TASK INSTRUCTIONS | Only lines containing "dimensions" belong in the answer, each copied from the entries below.

TASK DATA |

^^^^

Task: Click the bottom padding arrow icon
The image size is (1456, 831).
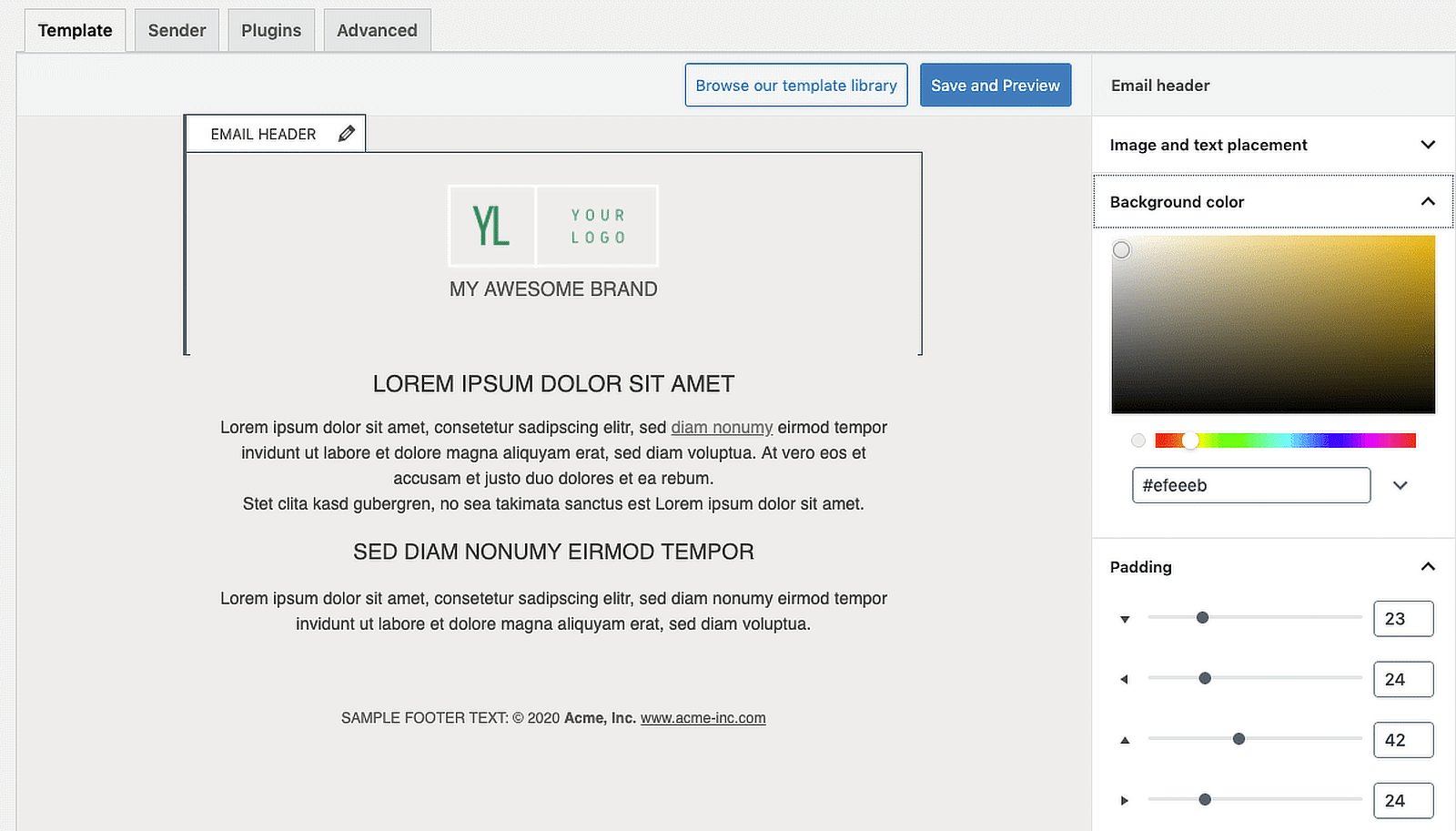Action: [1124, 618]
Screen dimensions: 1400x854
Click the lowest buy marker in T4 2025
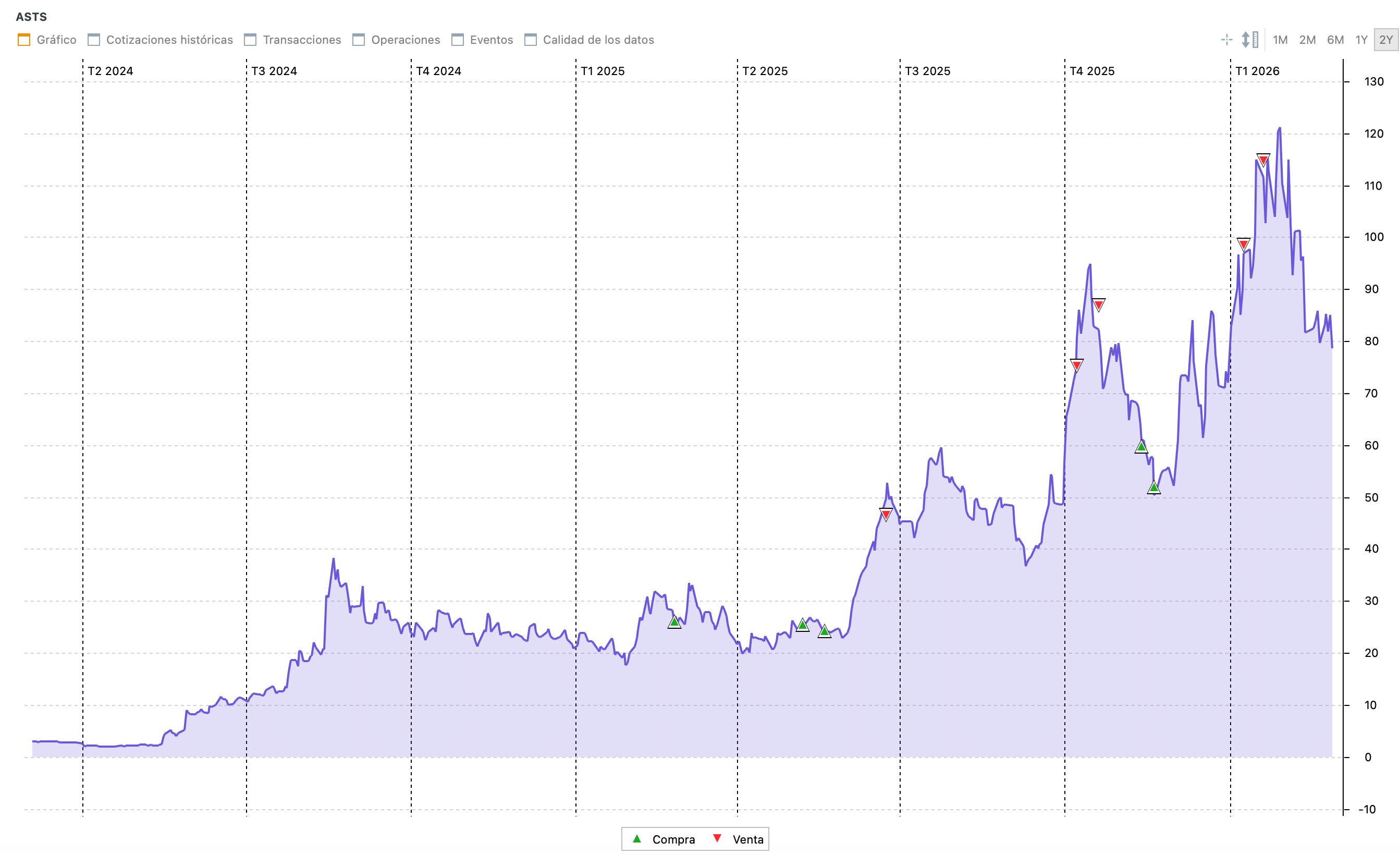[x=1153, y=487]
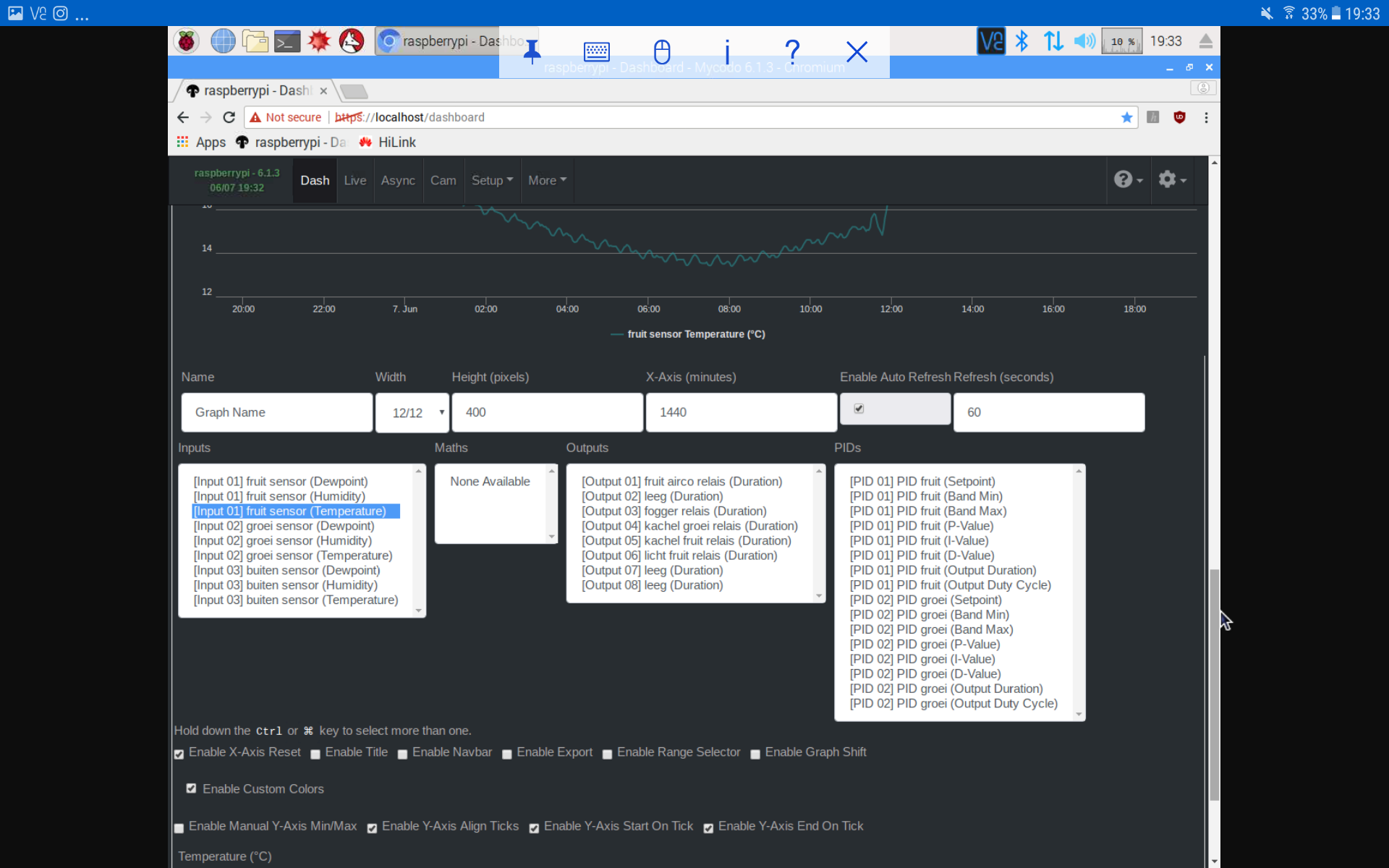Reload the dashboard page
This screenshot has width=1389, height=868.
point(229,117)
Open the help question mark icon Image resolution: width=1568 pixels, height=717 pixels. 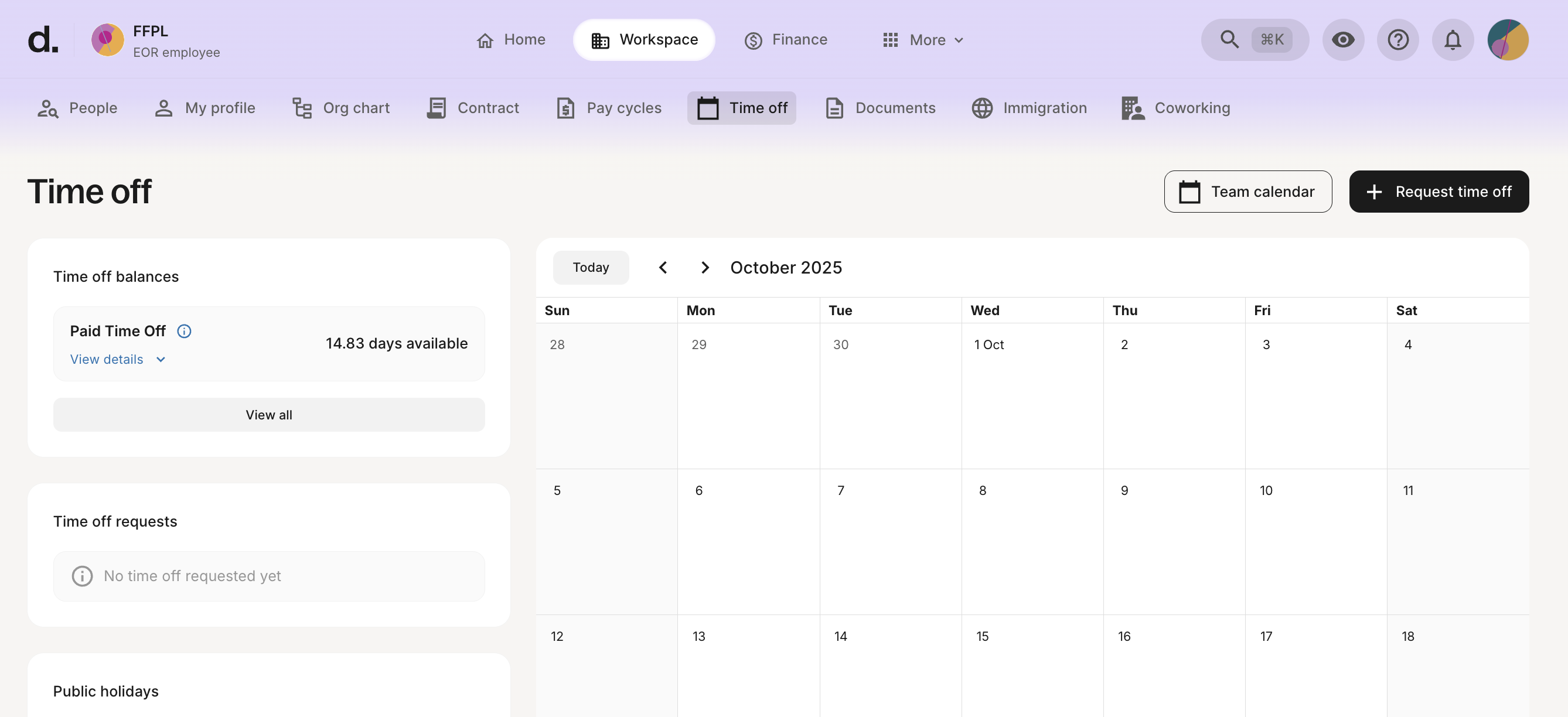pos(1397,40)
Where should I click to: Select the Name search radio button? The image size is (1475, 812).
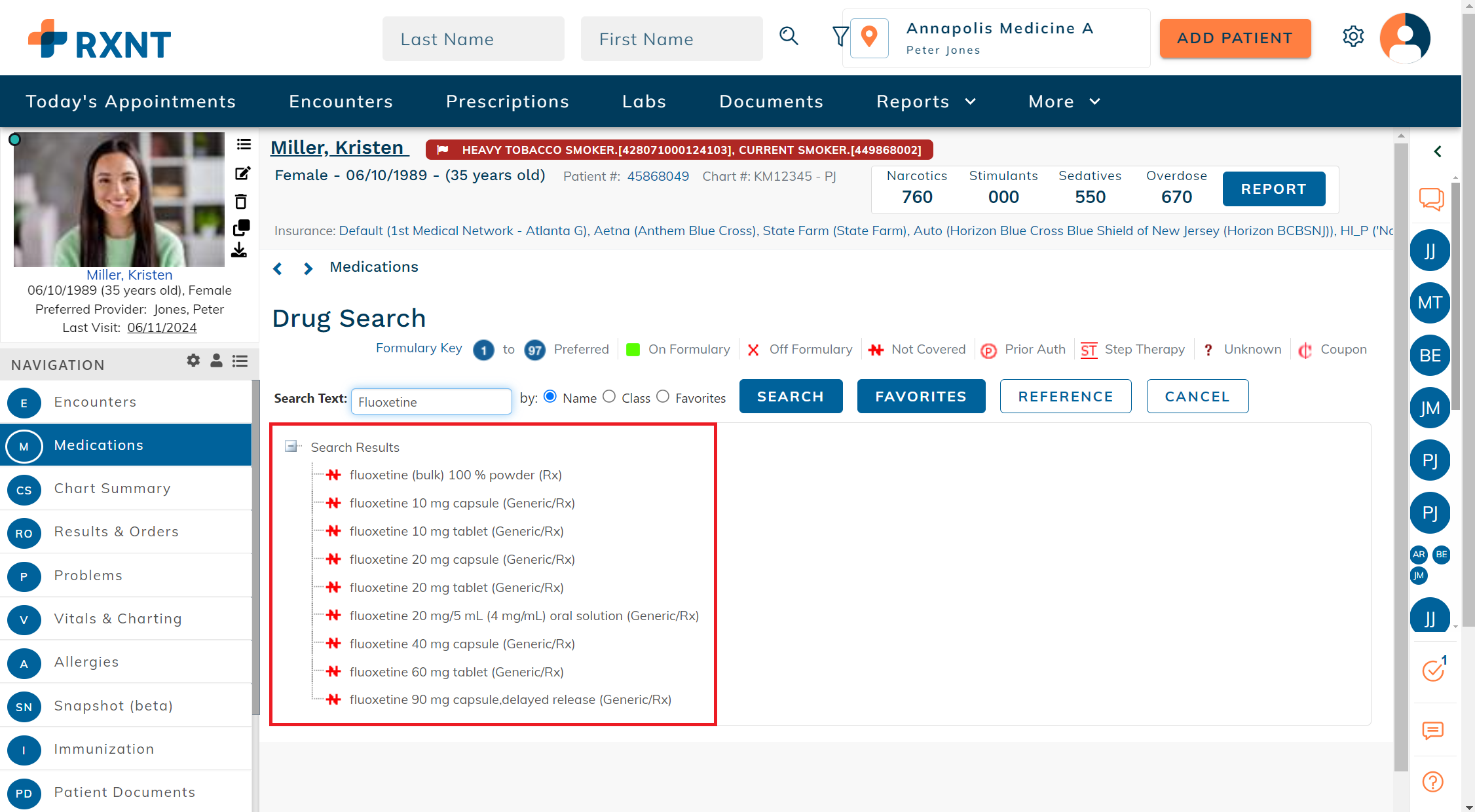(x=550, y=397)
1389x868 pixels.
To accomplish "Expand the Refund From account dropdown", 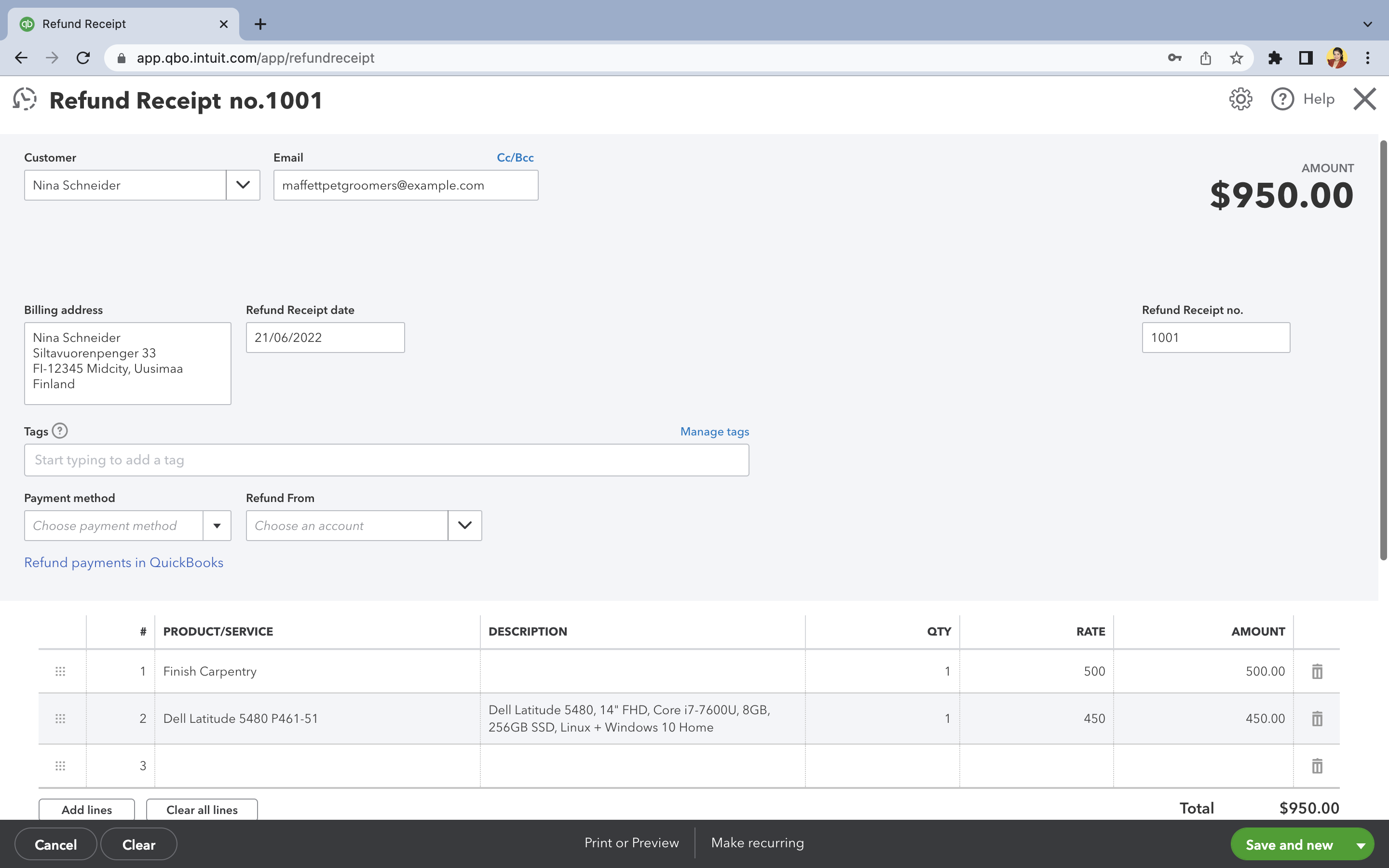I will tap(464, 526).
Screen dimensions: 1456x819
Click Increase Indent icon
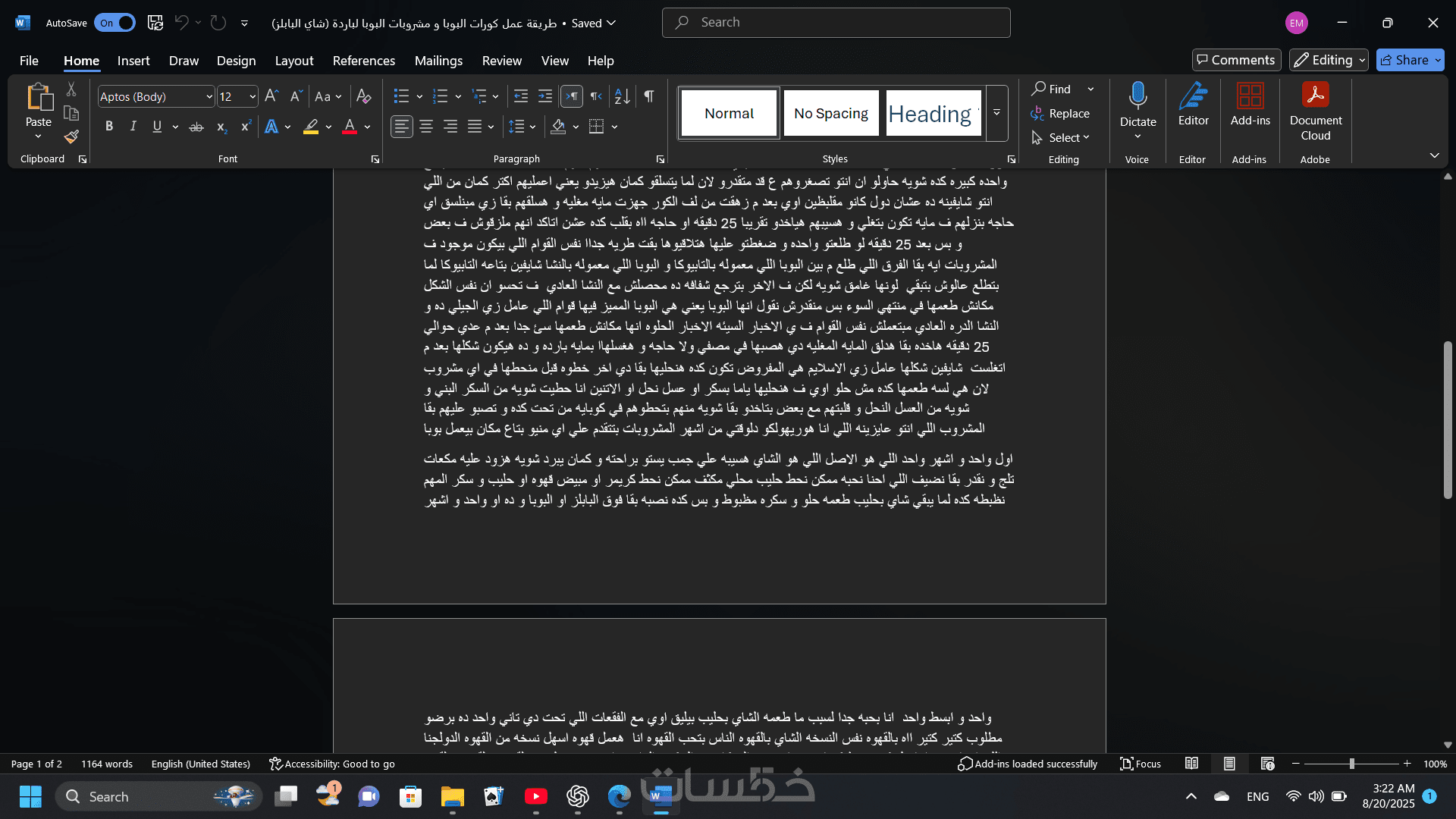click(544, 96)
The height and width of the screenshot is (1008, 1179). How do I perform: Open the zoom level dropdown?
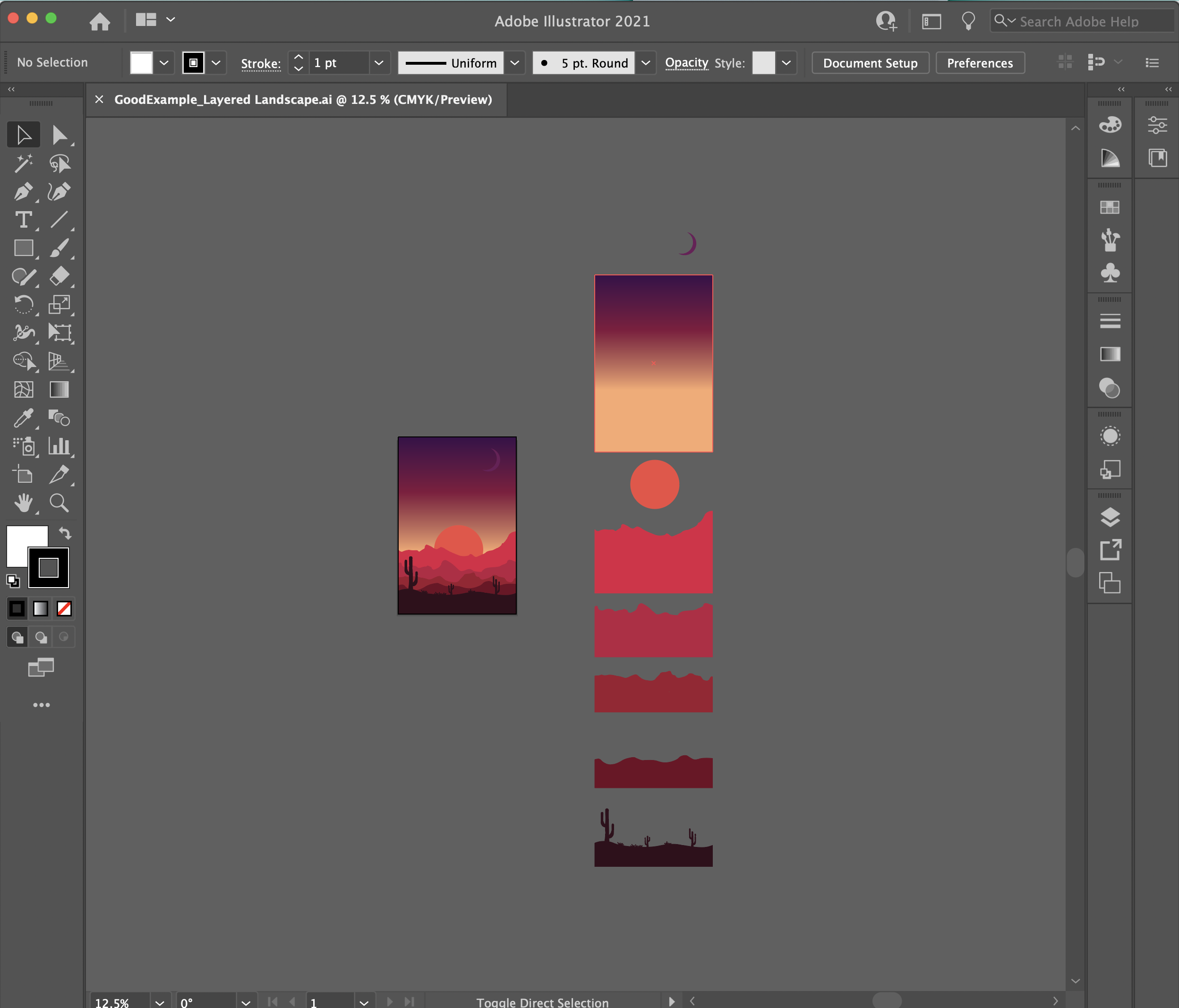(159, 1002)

^^^^

PROBLEM SOLUTION |
Screen dimensions: 1400x854
Screen dimensions: 1456x819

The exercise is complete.